Where Marion came in? Ah! that was a puzzle indeed. By no conceivable process of symphysis could I make her and Fifine combine; though the knowledge that the latter was what she was, or rather was not what she professed to be, explained to me some things in my step-sister’s attitude towards her and me hitherto inexplicable. It explained nothing else, however; it left me stranded exactly where Miss Clarice Brooking’s ingenuous revelation had deposited me outside the Hôtel du Nord Pinus.

That same Clarice, I confess, was another of my killing baits. Fifine had asked my pardon very humbly for her inexcusable behaviour to my friends. It had been due to extreme jealousy, she very frankly admitted—to a wound even now not quite healed, and whose pain had driven her to reprisals. It was horribly silly, no doubt; but then—my own countrywoman, and the attractions of that delicate pink and white. She had envied her her complexion; she had envied her—this with a hot averted look—her earlier knowledge of me. Was I quite, entirely, absolutely sure—

Yes, I was quite sure, my Fifinette; and quite sure of always drawing you on the subject, and of extracting my ample rewards therefrom. Machiavellian is passion in these matters.

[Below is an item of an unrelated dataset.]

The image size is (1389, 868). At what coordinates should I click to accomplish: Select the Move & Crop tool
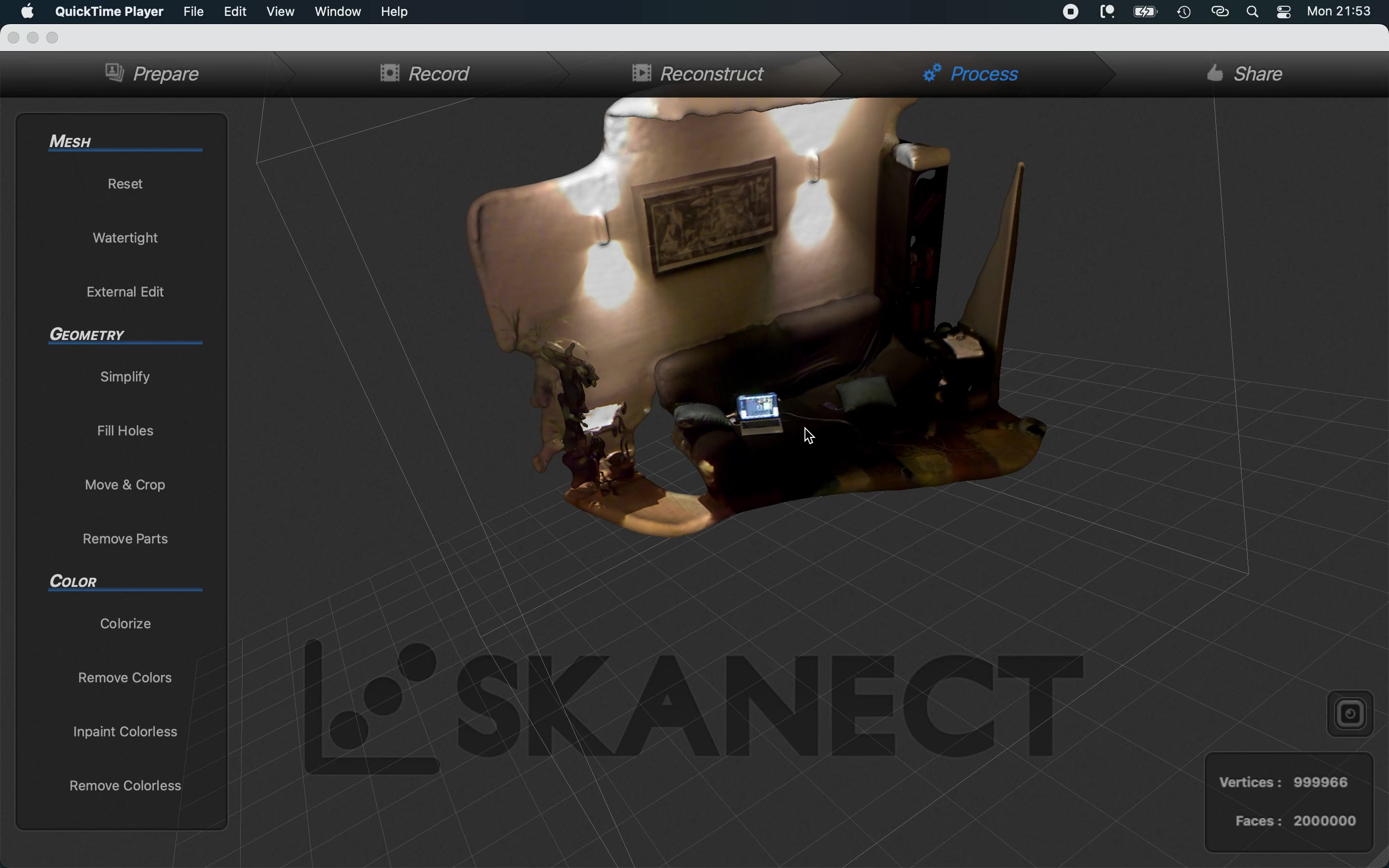coord(125,485)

So in the lovely valley the lovely idyll spent itself, until of its very perfection came the sense of inevitable rounding off and closure. Nothing disturbing came near us all the time; but we wandered free spirits of that haunted glen, absorbing into our glowing blood the very atmosphere of its enchantment. The little pavilion of the incomparable Queen Jeanne, with its pretty sculptures and oddly jointed ceiling, snugging into the corner of a grassy paddock in the valley, was a favourite resting-place of ours. But in what antiquities of rock and gorge and crumbled human dwelling did we not steep ourselves, from the eyries of the prehistoric cave-dwellers and the worn stone sarcophagi of the early Christians, to the toppling renaissance fronts and doorways that mingled on the hillside with the wild architecture of the first Seigneurs. All immense, all significant, all spectral despite its ponderous actuality; teeming with the infinite dust and debris of bygone story; ruins like rocks and rocks like ruins, one indistinguishable confusion and torrent of stone. Long ago from the floor of the little church they had unearthed the body of some beautiful unknown châtelaine. She had golden hair, like the maid of Pornic, that stretched down on either side to her feet. It was all that survived from the desecration, and it was deposited in Mistral’s museum at Arles. Fifine had seen it there; and, of course, Carabas. He had promised her a poem on the subject when they should stand together over the pilfered grave. And now was the grave of his own heart robbed of its golden vision. Poor troubadour. It gave me a moment’s melancholy to hear of his intention. Fifine laughed, relating it. Such is the difference between men and women; yet women are infinitely the pitifuller. The elemental riddle of them, of their inconsistencies with themselves, has never seemed to me so well epitomised as in the fable of the Amazonian Queen Thalestris, man-conqueror and man-scorner, travelling alone to give herself to Alexander, that she might become by him the mother of a boy-hero.

One day Fifine, putting a hand on my arm and looking up into my face, spoke to me wistfully of a thought that had come into her mind.

“Felix, we have been very, very happy here, have we not?”

“I answer for myself, m’amie. And how about you?”

“I had never thought there could be such joy anywhere. It has been almost too perfect for believing.”

“You mean something. What is it?”

“Only that—don’t be vexed with me—I think I should like to go, before the edge of the tiniest little cloud comes to peep at us over the horizon.”